Albazi shot in for another takedown in the third round, but Kara-France swept his way into top position on the way down, before both fighters returned to their feet, and Albazi brought Kara-France in a more successful fashion. Albazi took the back of Kara-France on the ground, where he started hunting for a rear naked choke. Albazi was close to finishing the submission at one point, but the positioning was just a bit off, which allowed Kara-France to get back to his feet, where he slammed Albazi down and took top position to end the round. 29-28 Albazi.

Kara-France seemed to be the busier fighter on the feet throughout the fourth round, getting in and landing his shots before Albazi could respond with offense of his own. The output was fairly low from Albazi, and he eventually opted to change levels and take the fight to the ground, but Kara-France defended the attempt, and continued to outpoint Albazi on the feet. In the round’s final minute, Kara-France took Albazi to the ground, and while Albazi popped right back to his feet, this was a fairly clear round for Kara-France in my mind. 38-38.

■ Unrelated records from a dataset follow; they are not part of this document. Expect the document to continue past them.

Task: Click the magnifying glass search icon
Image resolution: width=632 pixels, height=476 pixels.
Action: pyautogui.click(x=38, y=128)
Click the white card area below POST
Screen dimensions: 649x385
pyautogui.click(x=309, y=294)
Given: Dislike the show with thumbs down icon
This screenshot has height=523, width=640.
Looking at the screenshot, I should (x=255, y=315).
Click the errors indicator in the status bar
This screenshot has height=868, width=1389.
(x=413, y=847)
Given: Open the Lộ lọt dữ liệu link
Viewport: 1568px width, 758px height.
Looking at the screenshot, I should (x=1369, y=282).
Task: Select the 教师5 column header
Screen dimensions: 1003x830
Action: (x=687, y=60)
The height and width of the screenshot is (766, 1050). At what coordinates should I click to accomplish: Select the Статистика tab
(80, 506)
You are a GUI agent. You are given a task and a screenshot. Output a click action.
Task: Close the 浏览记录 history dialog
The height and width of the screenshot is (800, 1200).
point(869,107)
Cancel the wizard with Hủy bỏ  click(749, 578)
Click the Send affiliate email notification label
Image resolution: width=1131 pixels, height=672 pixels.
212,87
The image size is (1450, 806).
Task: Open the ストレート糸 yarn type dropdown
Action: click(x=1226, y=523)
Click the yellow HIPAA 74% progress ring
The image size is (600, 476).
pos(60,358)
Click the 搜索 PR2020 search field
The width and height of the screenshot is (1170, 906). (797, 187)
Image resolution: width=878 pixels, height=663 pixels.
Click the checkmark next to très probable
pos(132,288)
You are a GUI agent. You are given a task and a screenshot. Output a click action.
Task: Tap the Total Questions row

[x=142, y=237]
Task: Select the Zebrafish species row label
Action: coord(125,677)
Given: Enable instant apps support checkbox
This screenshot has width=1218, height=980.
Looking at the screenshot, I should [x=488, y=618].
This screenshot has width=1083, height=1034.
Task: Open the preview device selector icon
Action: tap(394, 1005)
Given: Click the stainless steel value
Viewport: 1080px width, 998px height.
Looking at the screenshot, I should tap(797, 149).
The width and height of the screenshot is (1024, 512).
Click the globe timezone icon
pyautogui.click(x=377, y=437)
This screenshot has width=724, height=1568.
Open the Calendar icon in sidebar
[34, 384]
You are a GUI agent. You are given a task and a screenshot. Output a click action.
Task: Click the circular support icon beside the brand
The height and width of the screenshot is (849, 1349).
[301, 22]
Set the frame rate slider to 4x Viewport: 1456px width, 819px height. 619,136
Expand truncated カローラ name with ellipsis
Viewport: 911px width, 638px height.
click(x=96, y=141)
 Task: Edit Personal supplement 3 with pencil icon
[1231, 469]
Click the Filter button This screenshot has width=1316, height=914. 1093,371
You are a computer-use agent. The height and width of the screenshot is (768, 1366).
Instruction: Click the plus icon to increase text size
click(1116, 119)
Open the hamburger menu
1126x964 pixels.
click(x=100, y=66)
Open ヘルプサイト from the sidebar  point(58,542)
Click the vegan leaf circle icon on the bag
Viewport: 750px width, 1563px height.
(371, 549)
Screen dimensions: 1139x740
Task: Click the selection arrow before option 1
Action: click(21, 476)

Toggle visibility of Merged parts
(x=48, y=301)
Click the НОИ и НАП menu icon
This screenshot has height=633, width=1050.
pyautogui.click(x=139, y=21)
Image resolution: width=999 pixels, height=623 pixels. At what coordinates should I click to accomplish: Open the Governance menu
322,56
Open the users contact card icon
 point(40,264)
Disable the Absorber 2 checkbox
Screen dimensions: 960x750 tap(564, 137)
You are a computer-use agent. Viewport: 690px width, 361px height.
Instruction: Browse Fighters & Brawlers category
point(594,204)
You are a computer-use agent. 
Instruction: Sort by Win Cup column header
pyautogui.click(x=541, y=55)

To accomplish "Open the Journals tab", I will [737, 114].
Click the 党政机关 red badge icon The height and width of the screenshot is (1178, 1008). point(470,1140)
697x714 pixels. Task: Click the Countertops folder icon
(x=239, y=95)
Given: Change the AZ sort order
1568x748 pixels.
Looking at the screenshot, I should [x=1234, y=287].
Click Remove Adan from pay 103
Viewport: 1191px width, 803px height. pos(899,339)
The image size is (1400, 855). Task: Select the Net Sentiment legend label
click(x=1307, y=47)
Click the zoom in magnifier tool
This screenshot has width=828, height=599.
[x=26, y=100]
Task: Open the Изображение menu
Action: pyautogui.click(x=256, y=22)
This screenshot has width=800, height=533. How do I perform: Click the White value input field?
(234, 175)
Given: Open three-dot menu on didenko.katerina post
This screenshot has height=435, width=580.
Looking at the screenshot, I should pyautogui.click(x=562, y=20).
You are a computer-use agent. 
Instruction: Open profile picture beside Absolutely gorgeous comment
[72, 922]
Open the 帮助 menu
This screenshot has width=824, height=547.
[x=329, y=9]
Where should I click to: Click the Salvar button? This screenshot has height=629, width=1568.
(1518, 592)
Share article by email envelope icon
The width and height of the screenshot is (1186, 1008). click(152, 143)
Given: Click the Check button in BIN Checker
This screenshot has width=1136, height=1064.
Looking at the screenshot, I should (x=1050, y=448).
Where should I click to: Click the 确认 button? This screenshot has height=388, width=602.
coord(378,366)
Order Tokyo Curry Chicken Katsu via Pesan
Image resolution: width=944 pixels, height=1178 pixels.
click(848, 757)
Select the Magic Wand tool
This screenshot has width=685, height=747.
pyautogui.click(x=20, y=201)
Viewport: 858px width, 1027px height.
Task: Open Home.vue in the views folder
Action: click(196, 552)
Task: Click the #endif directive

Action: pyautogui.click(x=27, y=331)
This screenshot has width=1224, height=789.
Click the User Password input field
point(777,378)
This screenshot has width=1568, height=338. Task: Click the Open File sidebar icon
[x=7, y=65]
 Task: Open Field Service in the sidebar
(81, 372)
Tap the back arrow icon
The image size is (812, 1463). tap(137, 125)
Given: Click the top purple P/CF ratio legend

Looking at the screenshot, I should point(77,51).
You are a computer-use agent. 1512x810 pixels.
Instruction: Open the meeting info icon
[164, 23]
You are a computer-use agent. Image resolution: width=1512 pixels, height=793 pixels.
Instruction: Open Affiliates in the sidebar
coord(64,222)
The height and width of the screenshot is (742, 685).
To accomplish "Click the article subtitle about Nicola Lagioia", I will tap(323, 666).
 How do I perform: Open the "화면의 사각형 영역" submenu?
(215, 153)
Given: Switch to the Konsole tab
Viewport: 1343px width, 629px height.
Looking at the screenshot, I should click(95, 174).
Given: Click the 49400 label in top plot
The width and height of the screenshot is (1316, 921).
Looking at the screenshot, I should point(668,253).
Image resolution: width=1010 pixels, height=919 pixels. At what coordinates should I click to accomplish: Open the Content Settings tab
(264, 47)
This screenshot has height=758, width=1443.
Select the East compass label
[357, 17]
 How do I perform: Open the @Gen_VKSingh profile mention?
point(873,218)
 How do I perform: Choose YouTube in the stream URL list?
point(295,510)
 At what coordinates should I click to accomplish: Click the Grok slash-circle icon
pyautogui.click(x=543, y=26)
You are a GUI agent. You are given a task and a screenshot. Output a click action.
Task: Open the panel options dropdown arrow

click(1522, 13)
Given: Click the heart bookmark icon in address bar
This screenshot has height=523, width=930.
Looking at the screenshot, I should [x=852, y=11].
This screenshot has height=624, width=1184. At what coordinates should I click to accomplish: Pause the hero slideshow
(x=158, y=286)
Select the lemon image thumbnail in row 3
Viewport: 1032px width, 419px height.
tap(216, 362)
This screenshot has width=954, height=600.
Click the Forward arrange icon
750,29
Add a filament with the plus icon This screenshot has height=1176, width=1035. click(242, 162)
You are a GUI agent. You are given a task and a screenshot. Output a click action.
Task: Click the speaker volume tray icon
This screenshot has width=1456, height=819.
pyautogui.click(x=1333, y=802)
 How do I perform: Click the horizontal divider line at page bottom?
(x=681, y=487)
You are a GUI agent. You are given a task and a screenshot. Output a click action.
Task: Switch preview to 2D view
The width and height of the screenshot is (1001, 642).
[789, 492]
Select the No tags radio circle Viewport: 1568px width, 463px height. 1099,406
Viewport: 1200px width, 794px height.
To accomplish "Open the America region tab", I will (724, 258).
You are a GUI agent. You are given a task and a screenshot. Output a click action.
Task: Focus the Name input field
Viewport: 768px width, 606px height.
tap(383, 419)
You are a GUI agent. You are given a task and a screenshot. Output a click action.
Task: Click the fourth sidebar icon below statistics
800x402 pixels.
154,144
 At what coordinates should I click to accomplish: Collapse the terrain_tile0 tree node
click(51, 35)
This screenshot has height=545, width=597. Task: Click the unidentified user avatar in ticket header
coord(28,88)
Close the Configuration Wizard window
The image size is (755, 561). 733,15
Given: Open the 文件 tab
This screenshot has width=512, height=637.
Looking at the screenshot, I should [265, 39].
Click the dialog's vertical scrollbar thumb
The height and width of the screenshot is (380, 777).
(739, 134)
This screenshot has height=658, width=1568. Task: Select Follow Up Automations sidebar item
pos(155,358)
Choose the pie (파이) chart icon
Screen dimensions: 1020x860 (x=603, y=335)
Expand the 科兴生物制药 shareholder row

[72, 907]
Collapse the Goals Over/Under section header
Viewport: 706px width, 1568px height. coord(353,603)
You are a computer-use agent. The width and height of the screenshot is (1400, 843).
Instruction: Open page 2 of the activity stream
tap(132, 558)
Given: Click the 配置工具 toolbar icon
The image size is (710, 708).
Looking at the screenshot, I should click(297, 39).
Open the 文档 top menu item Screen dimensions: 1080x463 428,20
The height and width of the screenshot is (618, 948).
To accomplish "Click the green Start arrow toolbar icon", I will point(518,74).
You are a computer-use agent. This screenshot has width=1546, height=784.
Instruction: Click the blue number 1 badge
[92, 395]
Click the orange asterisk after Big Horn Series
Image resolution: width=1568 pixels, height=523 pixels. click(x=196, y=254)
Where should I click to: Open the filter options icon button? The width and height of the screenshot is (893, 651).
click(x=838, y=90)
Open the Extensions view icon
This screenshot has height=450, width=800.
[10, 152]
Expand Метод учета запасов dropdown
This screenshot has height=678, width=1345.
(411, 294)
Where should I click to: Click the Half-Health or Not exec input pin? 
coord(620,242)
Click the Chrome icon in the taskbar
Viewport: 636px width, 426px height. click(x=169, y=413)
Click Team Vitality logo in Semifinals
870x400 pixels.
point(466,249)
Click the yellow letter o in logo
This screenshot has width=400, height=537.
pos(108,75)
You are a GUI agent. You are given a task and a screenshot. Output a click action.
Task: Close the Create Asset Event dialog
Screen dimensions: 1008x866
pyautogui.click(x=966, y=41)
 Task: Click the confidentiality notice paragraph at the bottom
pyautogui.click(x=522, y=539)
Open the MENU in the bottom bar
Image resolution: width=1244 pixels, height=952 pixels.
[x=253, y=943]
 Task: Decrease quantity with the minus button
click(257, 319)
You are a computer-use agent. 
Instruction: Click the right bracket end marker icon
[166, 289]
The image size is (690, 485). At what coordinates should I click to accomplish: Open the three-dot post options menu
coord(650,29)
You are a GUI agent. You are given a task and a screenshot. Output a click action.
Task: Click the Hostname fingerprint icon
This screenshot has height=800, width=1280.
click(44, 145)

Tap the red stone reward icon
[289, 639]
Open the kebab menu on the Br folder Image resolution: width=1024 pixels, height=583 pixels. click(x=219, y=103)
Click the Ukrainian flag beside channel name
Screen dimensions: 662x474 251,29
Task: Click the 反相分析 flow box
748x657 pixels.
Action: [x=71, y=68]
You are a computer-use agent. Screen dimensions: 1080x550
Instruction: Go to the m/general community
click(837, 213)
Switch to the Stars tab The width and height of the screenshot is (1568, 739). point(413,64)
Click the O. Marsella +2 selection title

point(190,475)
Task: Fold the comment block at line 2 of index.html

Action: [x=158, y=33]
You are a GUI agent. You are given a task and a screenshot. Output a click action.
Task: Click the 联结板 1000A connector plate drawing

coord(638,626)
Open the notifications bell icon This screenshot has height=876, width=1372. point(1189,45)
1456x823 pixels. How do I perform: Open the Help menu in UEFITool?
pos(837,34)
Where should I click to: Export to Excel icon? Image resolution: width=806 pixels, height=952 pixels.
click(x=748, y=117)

Kara-France cracked Albazi with a hard shot towards the start of the fifth round, although Albazi was able to wrap him up against the cage just moments later. Kara-France defended Albazi’s attempts to take the fight to the ground, and the fight continued to play out on the feet, where Albazi clipped him with a hard right hand as Kara-France stepped in. Both fighters increased their output towards the end of the fight, but still, I thought that Kara-France was just the sharper fighter, and I scored the round, as well as the fight, in his favor. 48-47 Kara-France.

WINNER: Amir Albazi by split decision (48-47, 48-47, 47-48)

To be honest, I was very surprised by the judge’s decision here. While it was certainly a close fight, I thought that Kara-France won three of the five rounds in fairly decisive fashion, and even the two rounds I scored for Albazi, I could conceivably see being scored for Kara-France. Kara-France outlanded Albazi throughout the bout, and while you could argue that Albazi was packing a bit more power behind his punches, the difference between the two was not considerable. Albazi’s output was in my mind, his greatest enemy throughout the fight, as I thought his lengthy periods of inactivity would hurt him on the scorecards, and while I was wrong in thinking that would cost him this particular fight, it is something I would like to see him work on before his next five-round contest. Albazi will likely take Kara-France’s third-ranked spot in the division following this win, and with Deiveson Figueiredo leaving the division, I would not be surprised at all if Albazi is next scheduled to fight the winner of Brandon Moreno and Alexandre Pantoja’s upcoming flyweight title fight.